# [EXERCISE DESCRIPTION]
Rewrite the rows from the line with "You are a GUI" through the end of the rows, substituting "screen capture" for every "screenshot" and leaving everything else unchanged. Leave the pictures out of your answer.

[Dataset excerpts]
□ □ □ □ □ □ □

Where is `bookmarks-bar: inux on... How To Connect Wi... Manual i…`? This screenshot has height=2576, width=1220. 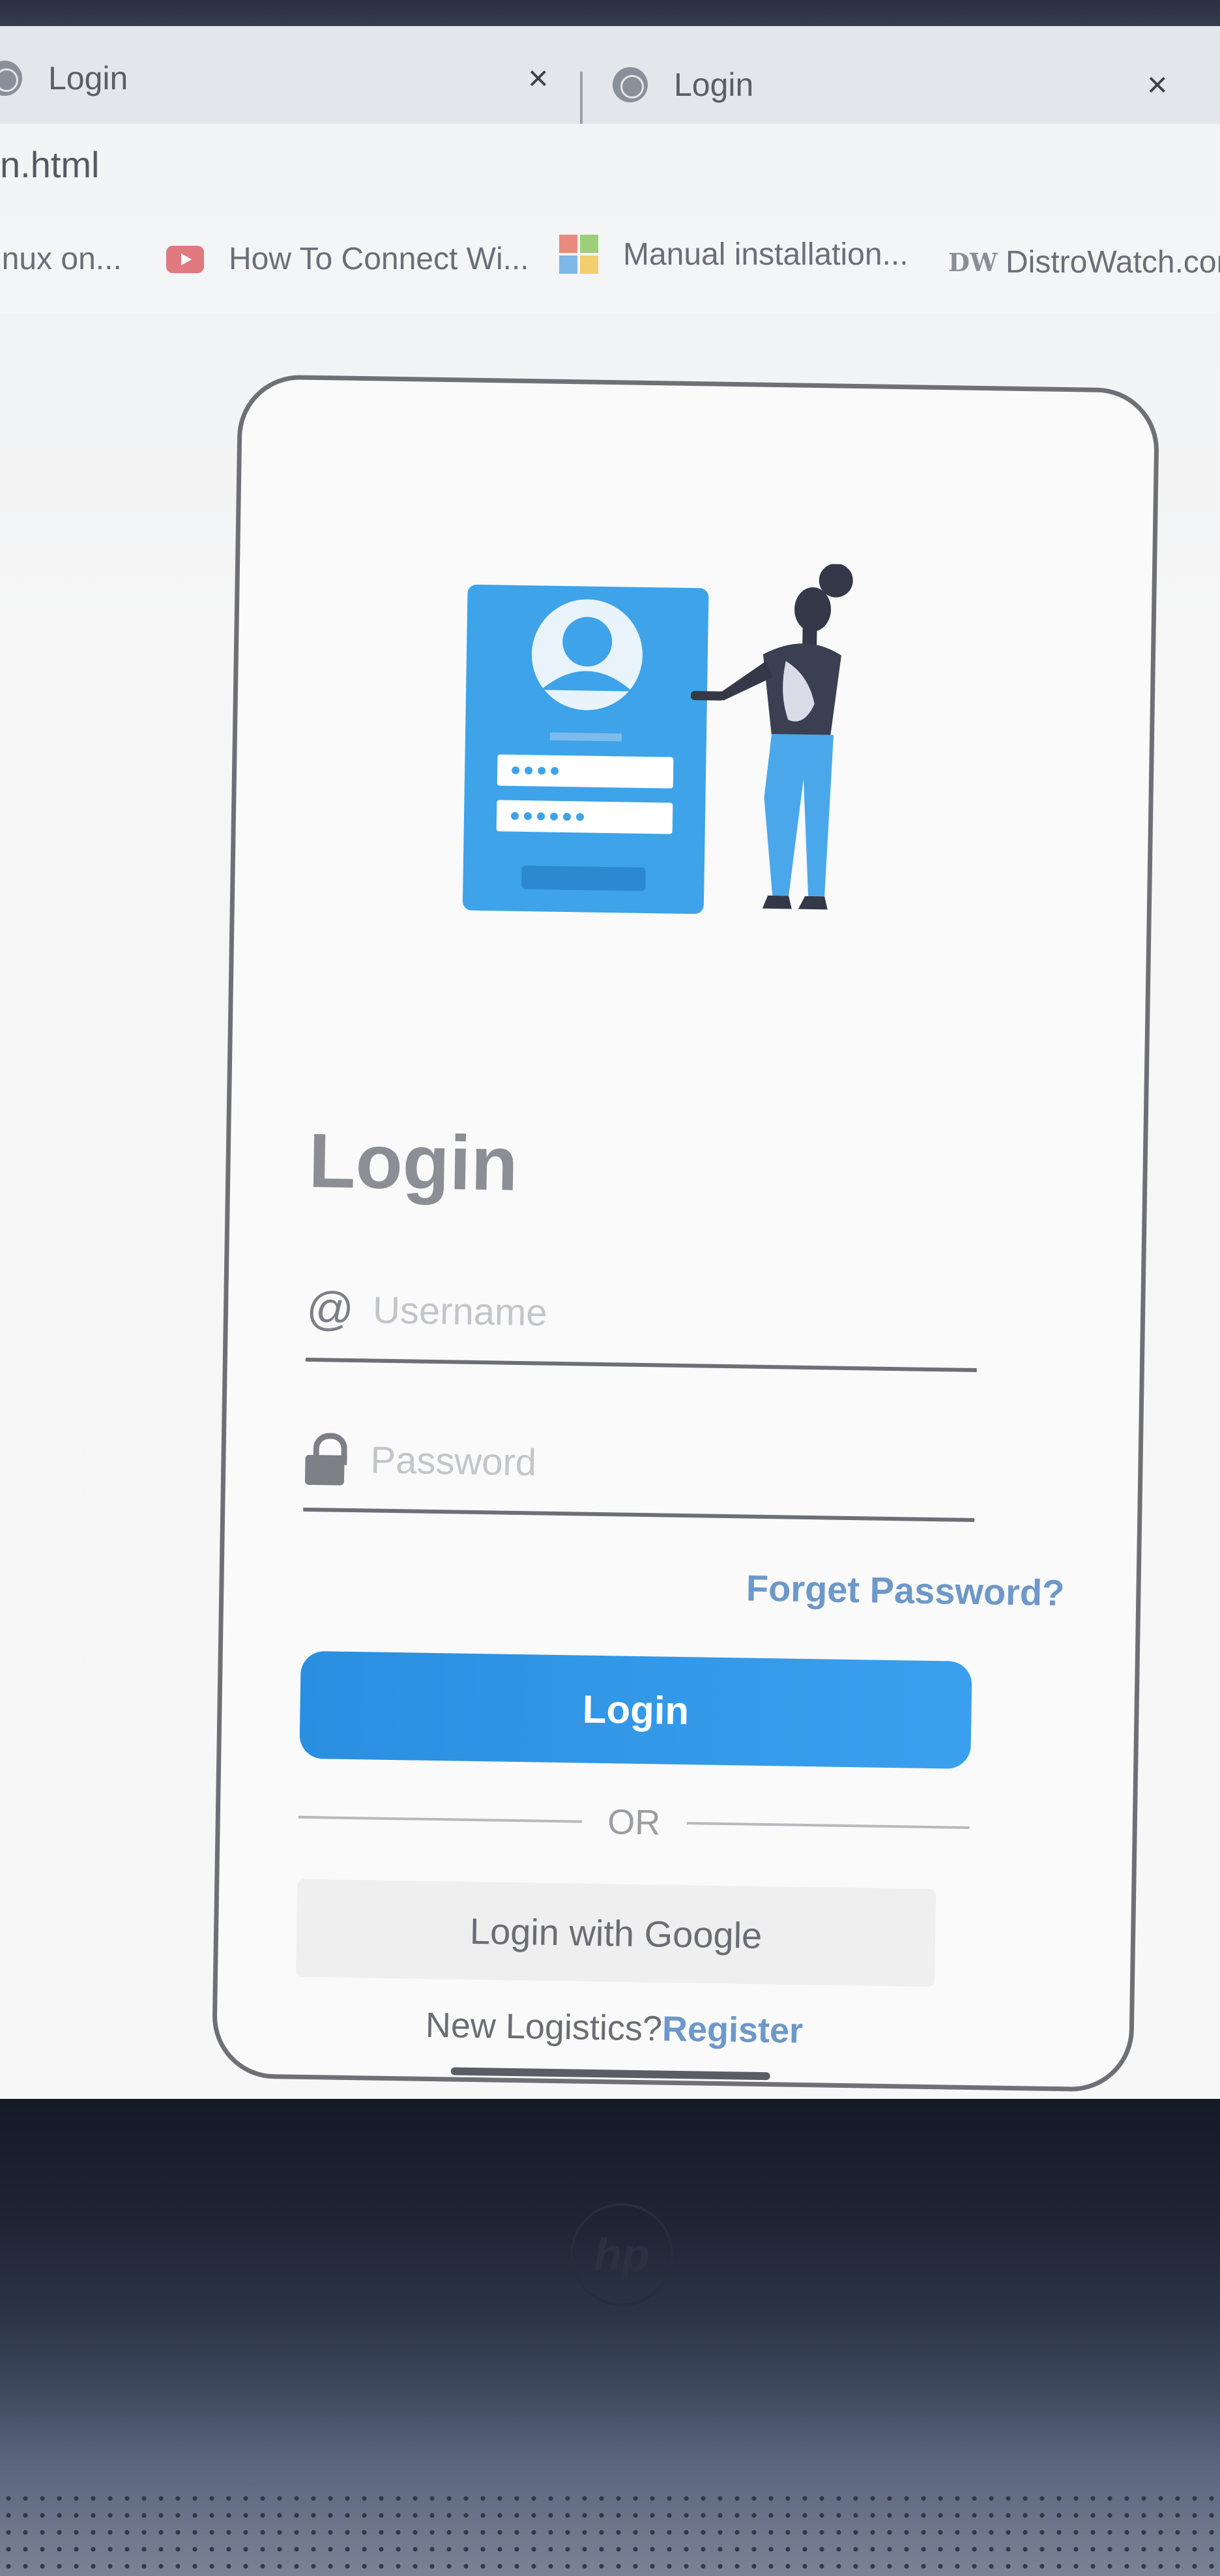 bookmarks-bar: inux on... How To Connect Wi... Manual i… is located at coordinates (610, 264).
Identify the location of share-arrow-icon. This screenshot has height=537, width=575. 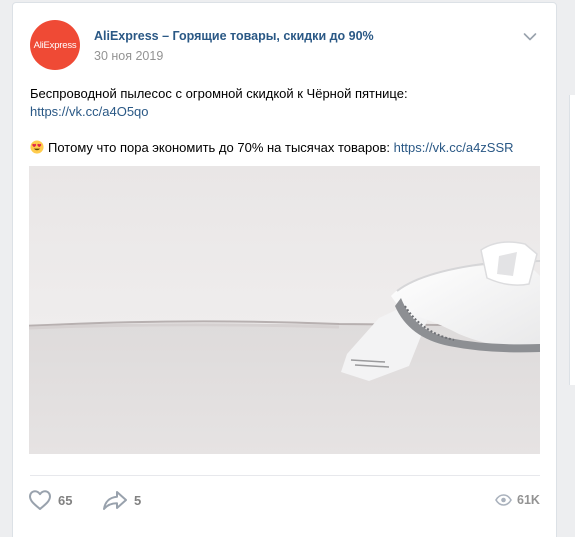
(115, 500).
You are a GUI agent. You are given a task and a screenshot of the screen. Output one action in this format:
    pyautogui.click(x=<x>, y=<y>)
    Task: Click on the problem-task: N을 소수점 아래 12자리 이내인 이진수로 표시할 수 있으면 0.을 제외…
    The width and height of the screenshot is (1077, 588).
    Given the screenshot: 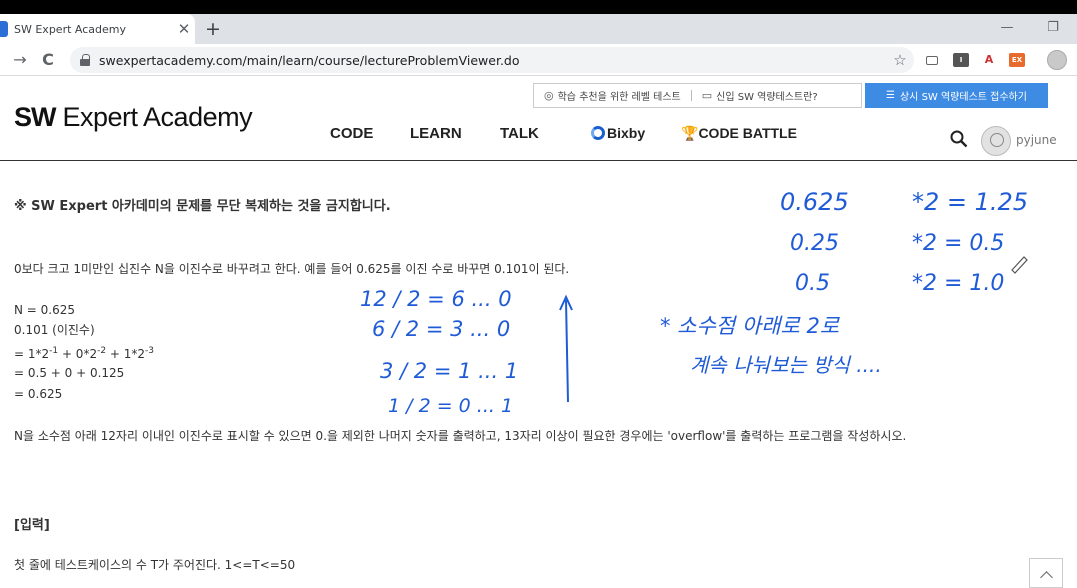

□ □ □ □ □ □ □

# [SOLUTION TO THIS EXERCISE]
You are a GUI agent. You are given a task and a screen capture of the screen. Output one action in this format:
    pyautogui.click(x=<x>, y=<y>)
    Task: Click on the problem-task: N을 소수점 아래 12자리 이내인 이진수로 표시할 수 있으면 0.을 제외…
    The width and height of the screen capture is (1077, 588).
    Given the screen capture: 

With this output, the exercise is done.